**REQUIRED WORK**
Nothing but the lines from the one with "612x824 pixels." through the final line of the entries should appear in the answer, copied exactly and without pictures.

**DATA PROVIDED**
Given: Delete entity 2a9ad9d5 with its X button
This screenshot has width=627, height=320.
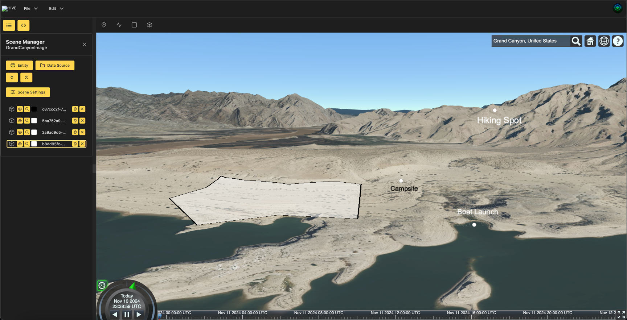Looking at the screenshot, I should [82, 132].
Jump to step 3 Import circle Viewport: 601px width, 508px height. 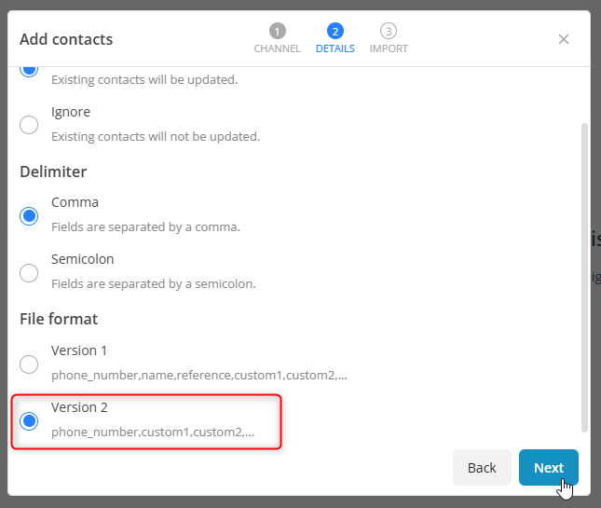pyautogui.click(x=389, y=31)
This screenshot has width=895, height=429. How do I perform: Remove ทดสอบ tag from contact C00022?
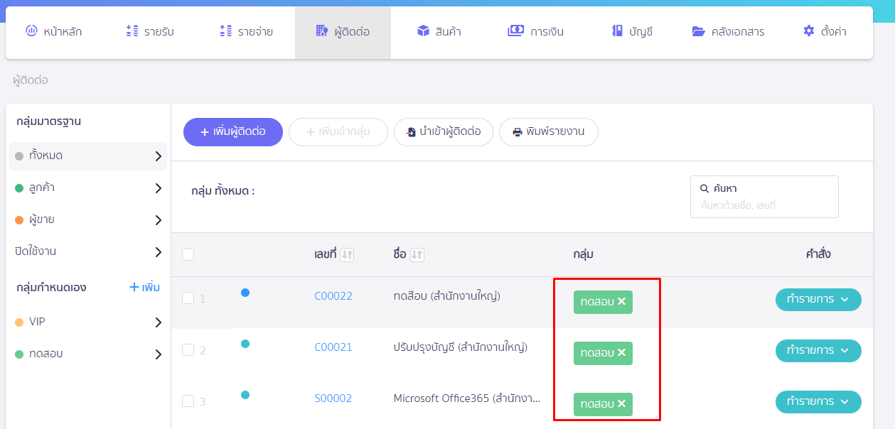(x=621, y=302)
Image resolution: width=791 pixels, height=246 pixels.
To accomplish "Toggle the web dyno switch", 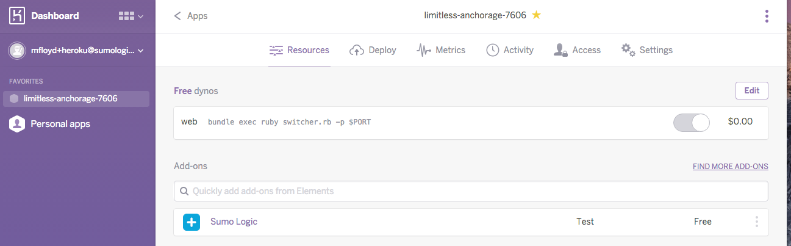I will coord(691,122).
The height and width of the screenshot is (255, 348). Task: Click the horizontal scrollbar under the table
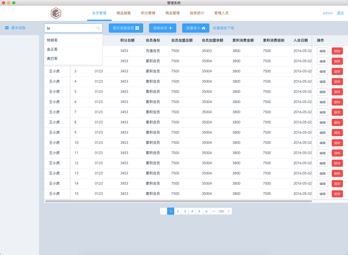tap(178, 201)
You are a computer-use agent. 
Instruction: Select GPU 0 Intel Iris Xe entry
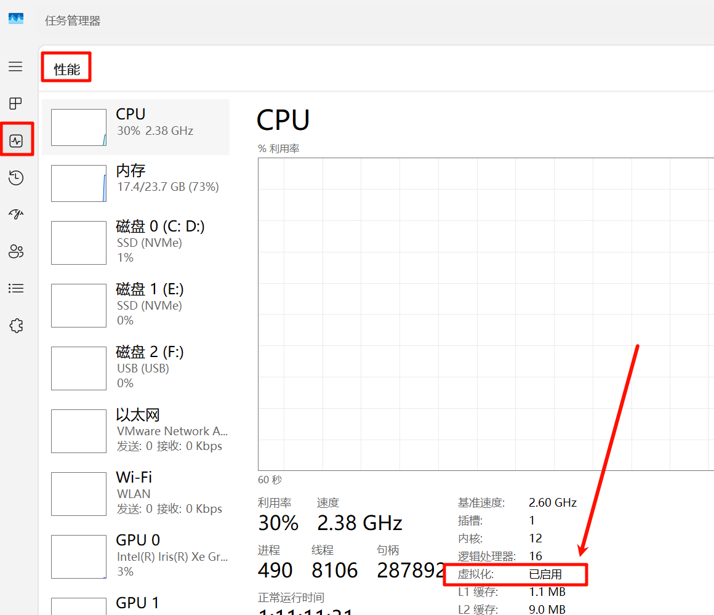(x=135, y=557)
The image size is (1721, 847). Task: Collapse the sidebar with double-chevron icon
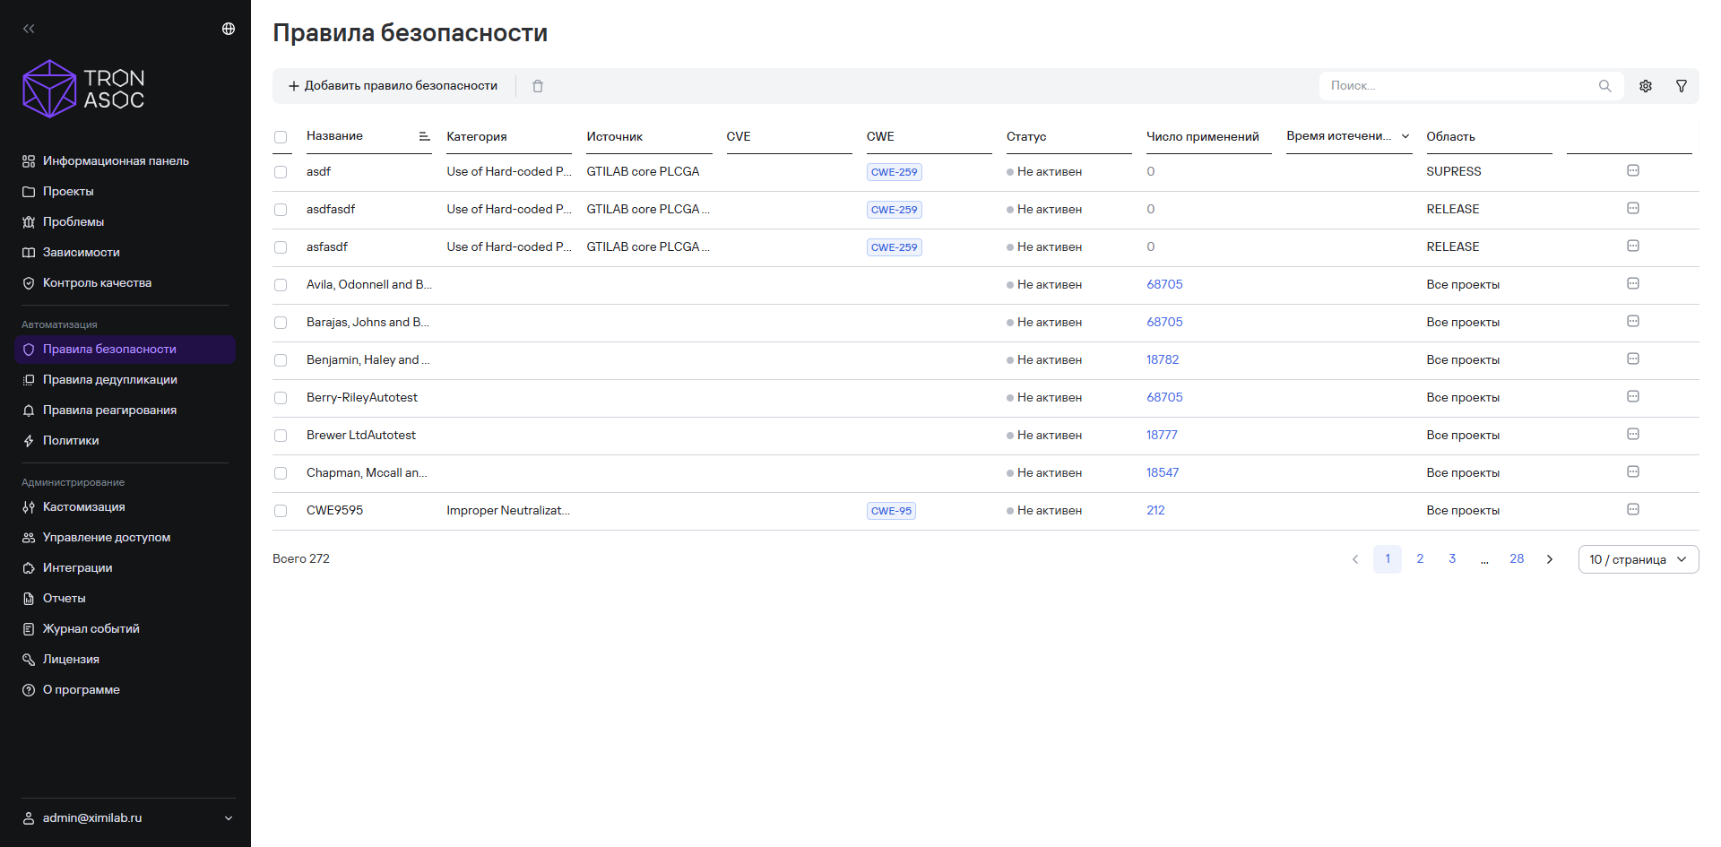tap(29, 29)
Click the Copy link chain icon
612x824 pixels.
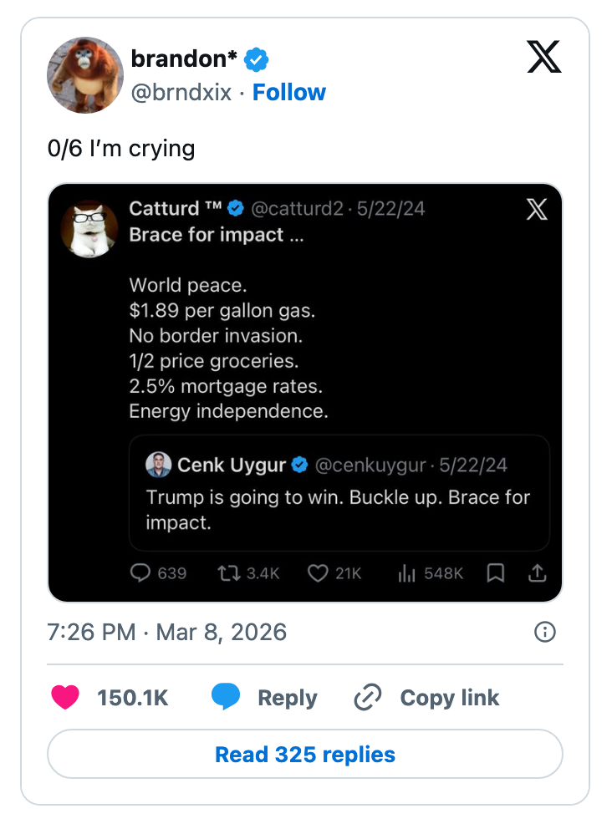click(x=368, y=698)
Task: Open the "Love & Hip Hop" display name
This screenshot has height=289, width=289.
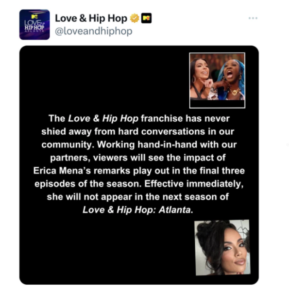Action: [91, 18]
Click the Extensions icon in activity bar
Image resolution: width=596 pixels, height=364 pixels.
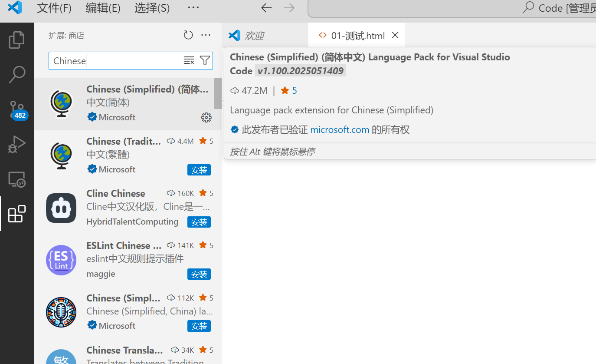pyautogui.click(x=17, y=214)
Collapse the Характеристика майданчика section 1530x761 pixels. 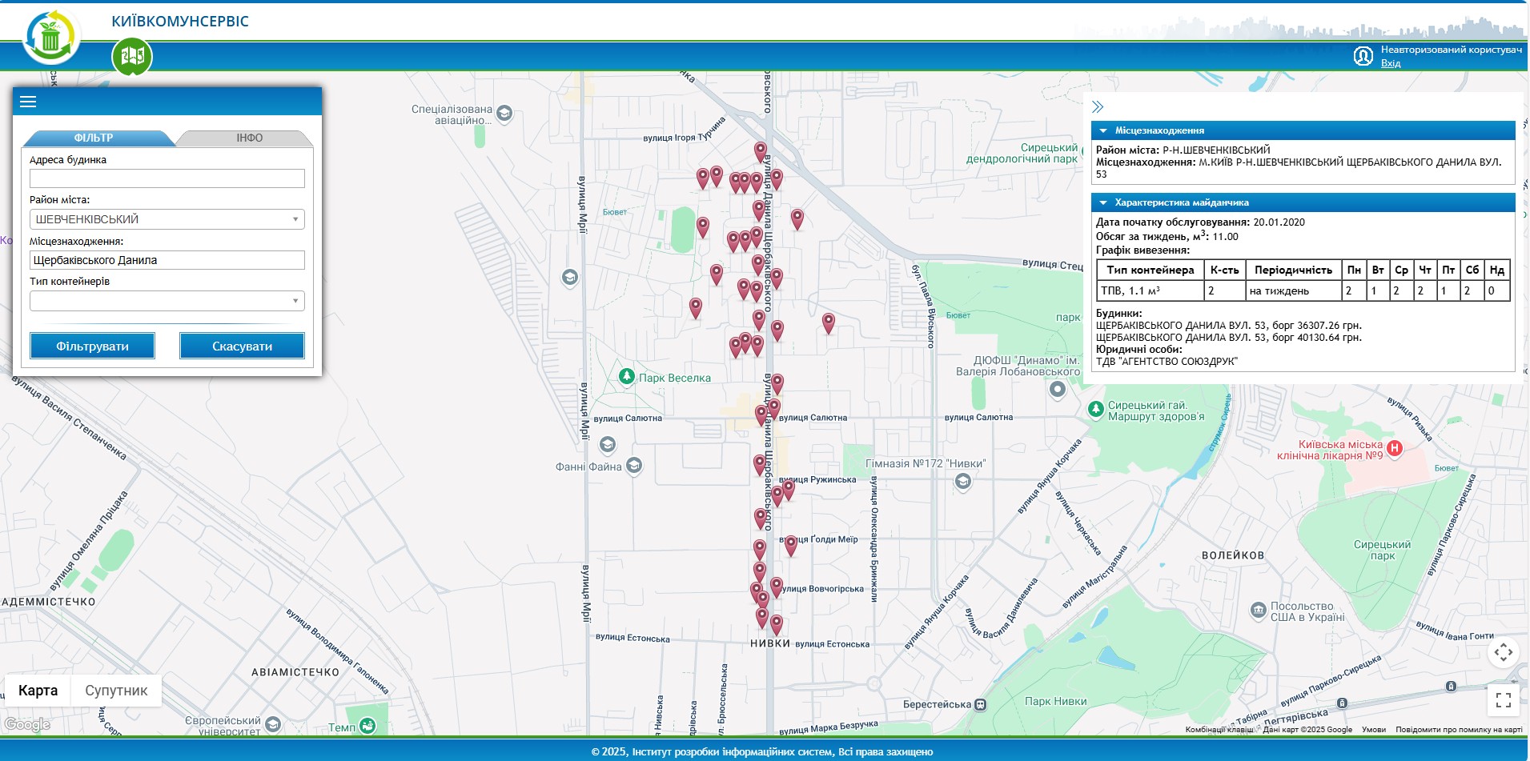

**YOUR RESPONSE**
612x824 pixels.
click(x=368, y=698)
Task: Open the "Love & Hip Hop" display name
This screenshot has height=289, width=289.
Action: [91, 18]
Click the Extensions icon in activity bar
Image resolution: width=596 pixels, height=364 pixels.
pyautogui.click(x=17, y=214)
Collapse the Характеристика майданчика section 1530x761 pixels. 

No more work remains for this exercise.